To divulge more than this snapshot would possibly betray my source’s trust so I will not share more details.
Friends, pray for the bishops. Pray for virility and pray for humility – for them and for us.
One thing that did come out in the course of my conversation with one parishioner is that there is sometimes – and I have noticed this myself – a disconnect among members of trad parishes. Listen guys, if the unimaginable comes to pass, don’t you think you’re going to need to rely on a tight community to get through tough times? Wouldn’t it be better in your charity to reach out to fellow parishioners you don’t know rather than to let them languish with their families when you have access to an underground Mass and they don’t?

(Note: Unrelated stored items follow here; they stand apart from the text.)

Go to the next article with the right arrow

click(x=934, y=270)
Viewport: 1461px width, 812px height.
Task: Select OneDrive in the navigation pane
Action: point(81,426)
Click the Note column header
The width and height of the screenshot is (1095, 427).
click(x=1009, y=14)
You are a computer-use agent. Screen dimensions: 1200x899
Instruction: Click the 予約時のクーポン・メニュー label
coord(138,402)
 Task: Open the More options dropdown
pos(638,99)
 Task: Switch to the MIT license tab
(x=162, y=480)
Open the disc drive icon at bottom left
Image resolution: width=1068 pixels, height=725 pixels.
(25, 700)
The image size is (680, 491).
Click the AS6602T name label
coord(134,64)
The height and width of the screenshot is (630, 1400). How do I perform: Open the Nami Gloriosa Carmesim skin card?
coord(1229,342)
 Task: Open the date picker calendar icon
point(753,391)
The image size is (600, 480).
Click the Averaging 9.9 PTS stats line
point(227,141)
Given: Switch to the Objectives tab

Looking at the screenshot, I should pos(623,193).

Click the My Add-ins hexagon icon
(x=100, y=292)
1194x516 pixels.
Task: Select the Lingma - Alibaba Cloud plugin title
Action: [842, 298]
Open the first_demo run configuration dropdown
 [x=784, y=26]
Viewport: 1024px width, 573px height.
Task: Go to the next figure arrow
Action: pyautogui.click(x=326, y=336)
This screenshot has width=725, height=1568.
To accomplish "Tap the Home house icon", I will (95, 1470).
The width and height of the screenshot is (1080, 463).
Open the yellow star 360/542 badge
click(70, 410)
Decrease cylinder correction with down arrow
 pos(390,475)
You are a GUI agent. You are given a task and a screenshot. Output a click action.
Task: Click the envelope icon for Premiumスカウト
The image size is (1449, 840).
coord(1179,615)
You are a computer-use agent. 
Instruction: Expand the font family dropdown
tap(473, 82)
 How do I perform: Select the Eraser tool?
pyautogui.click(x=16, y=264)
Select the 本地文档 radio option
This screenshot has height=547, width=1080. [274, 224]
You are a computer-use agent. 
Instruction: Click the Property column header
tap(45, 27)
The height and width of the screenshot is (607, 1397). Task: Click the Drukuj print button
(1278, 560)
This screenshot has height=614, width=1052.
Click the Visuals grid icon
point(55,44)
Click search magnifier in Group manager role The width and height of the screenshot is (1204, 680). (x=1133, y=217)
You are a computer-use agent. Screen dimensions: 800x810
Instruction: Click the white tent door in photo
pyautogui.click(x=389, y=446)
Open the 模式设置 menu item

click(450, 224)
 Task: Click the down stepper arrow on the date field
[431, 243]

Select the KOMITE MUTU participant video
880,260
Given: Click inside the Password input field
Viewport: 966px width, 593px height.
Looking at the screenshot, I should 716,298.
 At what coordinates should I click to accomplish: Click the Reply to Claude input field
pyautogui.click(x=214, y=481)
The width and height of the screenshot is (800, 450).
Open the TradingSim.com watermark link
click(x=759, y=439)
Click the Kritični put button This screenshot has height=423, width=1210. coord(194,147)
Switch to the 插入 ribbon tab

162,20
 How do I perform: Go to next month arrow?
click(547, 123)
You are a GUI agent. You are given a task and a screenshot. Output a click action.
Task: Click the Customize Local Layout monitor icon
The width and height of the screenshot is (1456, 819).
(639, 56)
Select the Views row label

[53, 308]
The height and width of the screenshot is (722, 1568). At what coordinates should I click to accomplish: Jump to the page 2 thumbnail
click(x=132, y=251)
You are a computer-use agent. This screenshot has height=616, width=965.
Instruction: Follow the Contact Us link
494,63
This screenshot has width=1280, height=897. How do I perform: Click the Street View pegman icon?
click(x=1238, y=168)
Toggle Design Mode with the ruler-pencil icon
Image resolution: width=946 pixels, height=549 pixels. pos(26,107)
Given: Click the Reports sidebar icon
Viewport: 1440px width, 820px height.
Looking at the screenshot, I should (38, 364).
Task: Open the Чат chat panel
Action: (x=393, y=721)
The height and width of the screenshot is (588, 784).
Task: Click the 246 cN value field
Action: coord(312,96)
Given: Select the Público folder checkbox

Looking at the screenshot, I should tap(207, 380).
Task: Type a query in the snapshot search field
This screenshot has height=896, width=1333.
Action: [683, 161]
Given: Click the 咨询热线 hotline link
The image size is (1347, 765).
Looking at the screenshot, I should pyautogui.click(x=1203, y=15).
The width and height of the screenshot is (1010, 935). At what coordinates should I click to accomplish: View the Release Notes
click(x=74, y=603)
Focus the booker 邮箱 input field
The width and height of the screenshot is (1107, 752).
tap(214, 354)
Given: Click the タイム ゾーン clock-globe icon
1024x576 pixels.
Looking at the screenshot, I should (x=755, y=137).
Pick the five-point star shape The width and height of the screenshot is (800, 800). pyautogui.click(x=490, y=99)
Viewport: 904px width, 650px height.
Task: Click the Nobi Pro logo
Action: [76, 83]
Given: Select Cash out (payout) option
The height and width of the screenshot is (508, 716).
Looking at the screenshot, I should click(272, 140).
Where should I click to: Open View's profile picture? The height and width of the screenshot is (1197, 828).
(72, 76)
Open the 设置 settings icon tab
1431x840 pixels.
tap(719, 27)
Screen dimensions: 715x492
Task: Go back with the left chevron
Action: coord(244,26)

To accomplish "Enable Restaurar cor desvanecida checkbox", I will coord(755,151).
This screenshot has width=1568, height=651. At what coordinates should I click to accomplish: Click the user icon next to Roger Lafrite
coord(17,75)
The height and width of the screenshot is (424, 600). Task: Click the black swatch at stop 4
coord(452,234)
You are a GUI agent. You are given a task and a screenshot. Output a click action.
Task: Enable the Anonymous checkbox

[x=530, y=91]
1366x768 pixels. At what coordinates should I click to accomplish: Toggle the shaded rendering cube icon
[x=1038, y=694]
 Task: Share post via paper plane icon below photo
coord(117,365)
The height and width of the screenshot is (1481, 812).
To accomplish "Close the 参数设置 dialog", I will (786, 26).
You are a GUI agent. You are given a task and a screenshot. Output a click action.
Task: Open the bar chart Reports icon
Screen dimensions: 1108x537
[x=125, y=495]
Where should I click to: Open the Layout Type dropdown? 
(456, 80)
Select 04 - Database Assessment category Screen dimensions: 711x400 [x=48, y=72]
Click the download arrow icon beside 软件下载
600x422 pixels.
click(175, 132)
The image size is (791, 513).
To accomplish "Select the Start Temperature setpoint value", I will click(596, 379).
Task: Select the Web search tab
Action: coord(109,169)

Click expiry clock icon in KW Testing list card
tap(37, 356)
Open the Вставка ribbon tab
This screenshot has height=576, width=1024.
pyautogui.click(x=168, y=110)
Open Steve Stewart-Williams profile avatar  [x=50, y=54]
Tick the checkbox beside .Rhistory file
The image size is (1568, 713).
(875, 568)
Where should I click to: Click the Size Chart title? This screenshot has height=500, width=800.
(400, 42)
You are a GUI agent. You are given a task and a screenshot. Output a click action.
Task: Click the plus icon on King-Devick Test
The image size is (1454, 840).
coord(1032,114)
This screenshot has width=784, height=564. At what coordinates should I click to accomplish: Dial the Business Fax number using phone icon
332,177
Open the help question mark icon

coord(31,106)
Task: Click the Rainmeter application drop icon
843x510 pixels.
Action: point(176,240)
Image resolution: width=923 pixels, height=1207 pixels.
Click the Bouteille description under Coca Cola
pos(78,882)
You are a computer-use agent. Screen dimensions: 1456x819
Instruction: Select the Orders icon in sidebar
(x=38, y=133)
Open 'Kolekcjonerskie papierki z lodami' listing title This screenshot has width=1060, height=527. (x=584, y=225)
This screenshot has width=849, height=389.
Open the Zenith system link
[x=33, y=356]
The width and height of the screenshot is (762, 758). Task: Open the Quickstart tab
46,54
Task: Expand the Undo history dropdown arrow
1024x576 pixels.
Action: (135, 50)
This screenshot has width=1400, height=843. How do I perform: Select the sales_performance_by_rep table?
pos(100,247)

I’ve been in my own TLM parish four years now and still don’t really know many people there. And I see the same group every day. How are we to survive if we don’t form these bonds now? And we will need to survive because, positive meetings with the bishops aside, the worst is yet to come. As my source put it, “How are we so sure this [meeting] wasn’t the PR stunt ‘pastoral visit’ before the hammer drops?” I have to say, there is merit to that question. For all the talk that we on the trad side of things are somehow disloyal to the Church because of our desire to worship as our ancestors did; there have been far too many betrayals from chanceries on the other end of things to count.
So my advice to those who contacted me is this. Pray. Pray always and pray often. Entrust your very lives to the Blessed Mother. She WILL take care of you. Fast. It cannot hurt. And finally, strengthen the bonds of communion with your fellow trads.
Our Lady of Akita, pray for us!
St. Francis de Sales, pray for us!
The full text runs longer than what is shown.